> [TESTO PROPOSTO]:
= = = = =

Musica

Streaming musica online, la salvezza del mercato discografico

Streaming sugli scudi dal fronte del mercato discografico e degli usi e costumi a esso legati. Anche quest’anno la “Federazione Internazionale dell’Industria Fonografica” (nota con l’acronimo IFPI), rappresentante gli interessi dell’industria discografica su scala mondiale, ha reso noti, con il Global Music Report 2018, i dati relativi ai dodici mesi solari appena trascorsi. Che sono abbastanza sorprendenti. Anzitutto, per il terzo anno consecutivo a partire dal 1997 (parliamo quindi di un arco temporale di quattro lustri esatti), il mercato discografico globale conferma un trend di crescita che ha portato a ricavi complessivi pari a 17.3 miliardi di dollari nel corso del 2017, per un totale dell’8.1% in più rispetto all’anno precedente. Cifre importanti e significative dopo anni e anni di riflusso, ma ancora distanti dal picco di introiti registrati nel 1999.

= = = = =

> [DATI REGISTRATI]:
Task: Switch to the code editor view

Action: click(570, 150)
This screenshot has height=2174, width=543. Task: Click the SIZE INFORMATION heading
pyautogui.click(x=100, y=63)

= = = = =

> [CONSEGNA]:
Prosegui il testo sullo streaming musicale e sul mercato discografico, riprendendo subito dopo la sua ultima frase.

> [RISULTATO]:
Lo streaming su tutto

Ma la vera notizia è probabilmente un’altra. Perché riguarda il modo di fruire della musica, che si trasforma velocemente al passo delle nuove tecnologie. È infatti l’ascolto in streaming (tramite piattaforme come Spotify – in primis – ma anche Tidal, Deezer e Apple Music) a dominare per la prima volta nella storia la composizione del fatturato mondiale, accaparrandosi ben il 38.4% del mercato, superando non soltanto i dischi fisici (30%) ma anche i brani regolarmente acquistati in formato liquido e quindi scaricati (16%). Facendo un rapido calcolo, il 54% dell’intero fatturato, quindi più della metà dell’entrate complessive, proviene pertanto dal mondo dei player digitali e di internet.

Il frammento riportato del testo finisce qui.